Un mois pour trouver un accord. Dans la matinée de mardi, la préfète du Grand Est, Josiane Chevalier, a reçu Frédéric Bierry, président de la Collectivité européenne d’Alsace (CEA), et Franck Leroy, président macroniste du conseil régional du Grand Est. Face à un risque de sécession de l’Alsace, l’enjeu pour la préfète est de proposer de nouvelles délégations de compétences au profit de la Collectivité européenne d’Alsace.
« Les échanges se sont déroulés dans un climat constructif et un accord sur un programme de travail a été établi avec des rencontres régulières », a publié la préfecture dans un communiqué, à l’issue de cette première réunion.
Avec la Lorraine et la Champagne-Ardenne, l’Alsace a été intégrée à la région Grand Est en 2015 et ne constitue donc plus elle-même une région depuis.
Depuis 2021, l’Alsace bénéficie toutefois d’un statut particulier avec la création de la Collectivité européenne d’Alsace (CEA), qui fusionne des conseils départementaux du Bas-Rhin et du Haut-Rhin.
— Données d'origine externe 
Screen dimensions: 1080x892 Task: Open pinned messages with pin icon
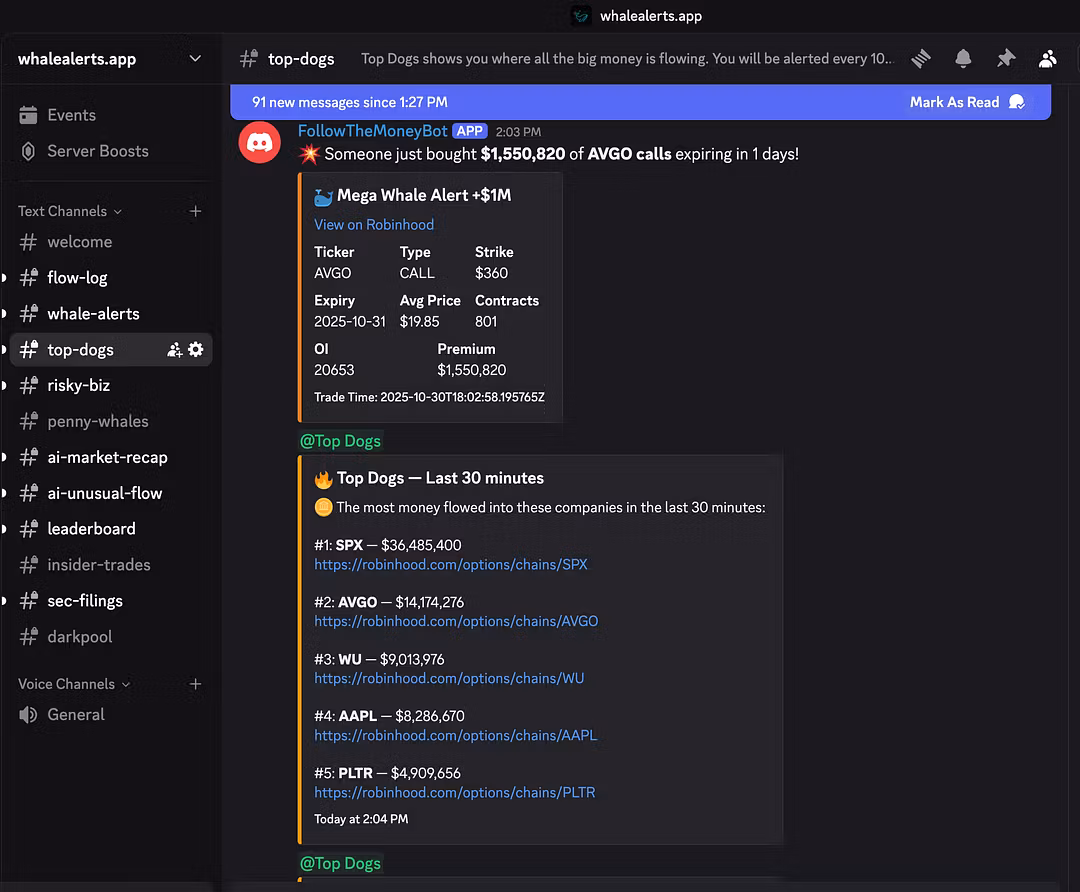coord(1005,59)
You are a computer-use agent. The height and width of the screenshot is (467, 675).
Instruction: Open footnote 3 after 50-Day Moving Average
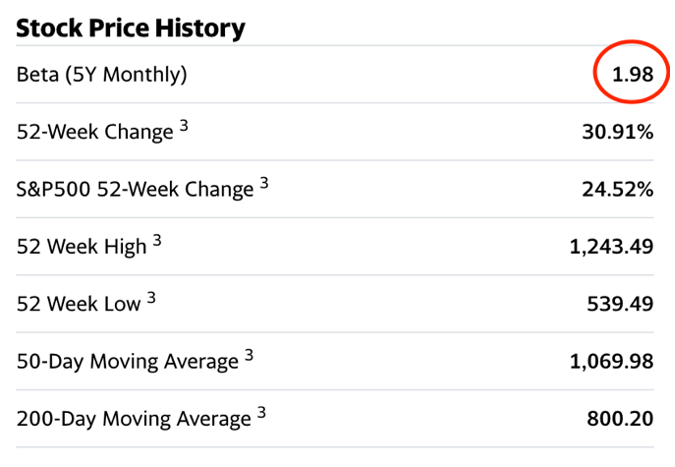tap(249, 355)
Cela apporte notamment à l’Alsace des compétences inédites sur la coopération transfrontalière, le tourisme ou encore la gestion des routes nationales.
Des propositions d’Emmanuel Macron insuffisantes pour le président de la Communauté européenne d’Alsace (CEA)
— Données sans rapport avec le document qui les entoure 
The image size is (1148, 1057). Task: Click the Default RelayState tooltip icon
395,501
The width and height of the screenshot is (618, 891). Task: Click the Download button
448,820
Pour le président LR de la CEA, les propositions du chef de l’Etat sont insuffisantes. Il faut selon lui aller plus loin et refaire de l’Alsace une collectivité unique qui fusionnerait les attributions régionales et départementales.
Une hypothèse rejetée par Emmanuel Macron. En visite à Strasbourg fin avril, le président de la République a refusé une sortie de l’Alsace du Grand Est, tout en proposant de rouvrir dans un délai d’un mois « la question de certains transferts de compétences », comme l’artisanat, le commerce et les sports.
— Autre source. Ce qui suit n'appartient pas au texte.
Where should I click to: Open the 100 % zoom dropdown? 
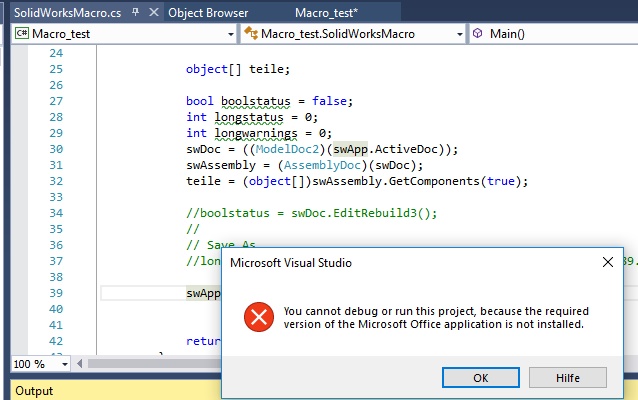pyautogui.click(x=65, y=364)
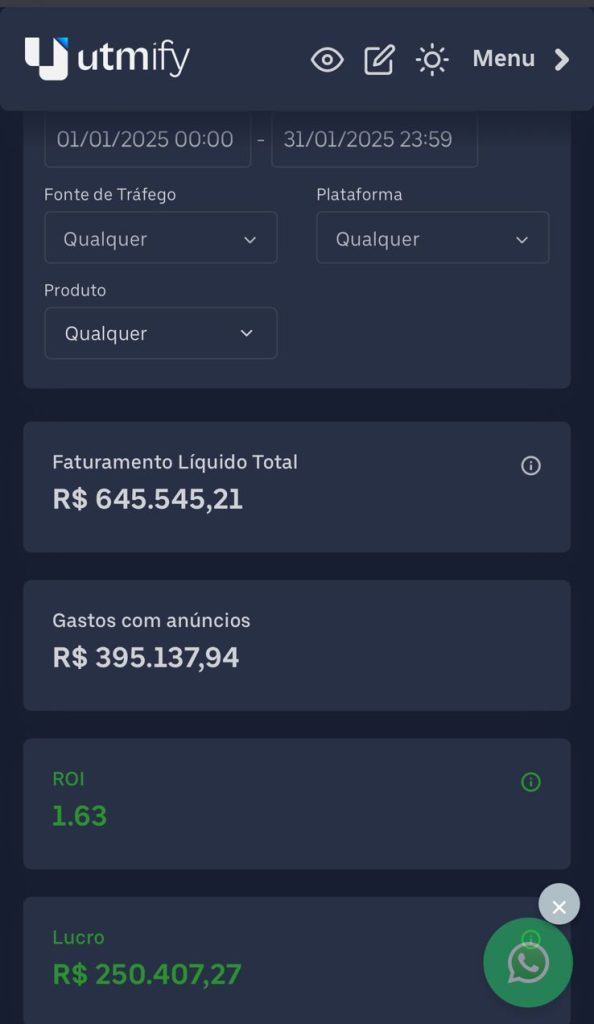Open the WhatsApp chat button
The image size is (594, 1024).
(528, 963)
Ces revendications de sortie de l’Alsace du Grand Est s’élèvent dans le débat notamment depuis que le scénario d’une autonomie de la Corse se profile, même s’il n’est pas question d’autonomie dans le cas de l’Alsace.
A l’occasion d’une consultation organisée en 2022 par la CEA, les 150 000 participants au vote ont plébiscité à 92 % une sortie de l’Alsace de la région Grand-Est. « Il est impossible de ne pas tenir des souhaits manifestés par la population, sinon ce serait piétiner la démocratie », affirme André Reichardt, sénateur LR du Bas-Rhin et président du Mouvement l’Alsace.
Ancien président du conseil régional d’Alsace, l’élu regrette entre autres une perte de plusieurs centres de décision en Alsace depuis le redécoupage, ou encore des relations économiques dégradées avec l’outre-Rhin. Il résume : « Alsace a toujours été une locomotive économique et nous sommes aujourd’hui un wagon ».
Au palais du Luxembourg, d’autres sénateurs partagent aussi cette volonté de refaire de l’Alsace une région, comme Christian Klinger et Sabine Drexler.
La question divise au sein du camp présidentiel. Olivier Becht, député Renaissance du Haut-Rhin et ancien ministre en charge du Commerce extérieur et de l’Attractivité, apporte son soutien aux partisans d’une région Alsace.
« Les grandes régions ont plus de moyens financiers pour soutenir les territoires »
Un projet de sortie de l’Alsace de la région Grand Est auquel s’oppose Franck Leroy, président macroniste du conseil régional du Grand-Est, pour qui l’attractivité économique de la région Grand Est a été confirmée au sommet « Choose France ».
L’idée d’un redécoupage a été remise en cause fin avril par l’envoi à l’Elysée d’une lettre signée par une trentaine de maires s’y opposant.
« Une nouvelle modification de l’organisation territoriale serait incompréhensible, contre-productive et irrespectueuse du travail entrepris par le plus grand nombre depuis 2016 », ont notamment écrit ces édiles, dont les maires de Strasbourg, Mulhouse, Haguenau et Saverne.
De son côté, la présidente de l’Eurométropole de Strasbourg, Pia Imbs, assure que « l’Alsace n’a pas perdu son identité » depuis son absorption par la région Grand Est. « La région participe au financement des infrastructures, comme le Réseau express métropolitain européen. […] Et les grandes régions ont plus de moyens financiers pour soutenir les territoires », souligne Pia Imbs, même si elle n’est pas fermée à corriger la loi de 2015 en réfléchissant sur certaines compétences « qui relève plus de politique de proximité ».
Les conclusions à venir de la mission sur la décentralisation confiée au député Éric Woerth par Emmanuel Macron pourraient fortement influer sur le sort institutionnel de l’Alsace.